FS Colour Series: Red Lilac Inspired by Edouard Vuillard’s Indulgent Plum
Indulgent shades of crimson and plum like Red Lilac were a recurring feature in the work of French intimiste painter Edouard Vuillard, depicting the lavish interiors and elaborately dressed women that set the stage for his life in late 19th and early 20th century Paris. Predominantly a painter of quiet, intimate indoor scenes brimming with decorative patterns and surfaces, Vuillard’s colour schemes leaned towards naturalistic shades, infusing his art with an enveloping quality of familial warmth, perhaps unsurprising given he lived most of his life in the same city, much of this time in close quarters with his mother, a dressmaker. He said, “I don’t make portraits, I paint people in their homes.”
Born in 1868 in Cuiseaux, (in the Bourgogne region of France), Vuillard moved with his family to Paris in 1877. He was schooled at the Lycée Condorcet, and later trained with the artist Diogene Maillart, followed by longer periods of study in fine art at the Académie Julian and the Académie des Beaux Arts in Paris.
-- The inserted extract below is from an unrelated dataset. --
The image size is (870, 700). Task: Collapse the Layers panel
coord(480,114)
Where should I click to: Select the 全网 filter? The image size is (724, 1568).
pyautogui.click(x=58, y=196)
During this time Vuillard befriended Pierre Bonnard, Paul Sérusier, and Felix Vallotton, who would become founding members of the art group The Nabis. The collective took their name from the Hebrew word for ‘prophet’, and saw themselves as non-academic painters who focused on the spiritual and emotive properties of colour and mark-making.
While Vuillard’s early work demonstrated his academic training, with tight, technical precision, and naturalistic colours, over time his work became increasingly experimental, toying with a balance between impressionistic brush strokes and areas of bold, flattened colour, as influenced by the infiltration of Japanese woodblock prints across much of Europe. By the 1890s his predominant subject matter was women in interiors, painted with intricate, decorative patterns and subdued, muted colours.
Often, as seen in Woman in a Striped Dress, 1895, Vuillard painted figures that seem to merge into one with their surroundings, lending his art a dreamy, mystical and otherworldly quality. In this work, his main subject’s burgundy striped dress seems to fan outwards and become intertwined with the deep plum coloured background, which is scattered with an abundant array of flowers that spill out and fill the surrounding room with fragrant life.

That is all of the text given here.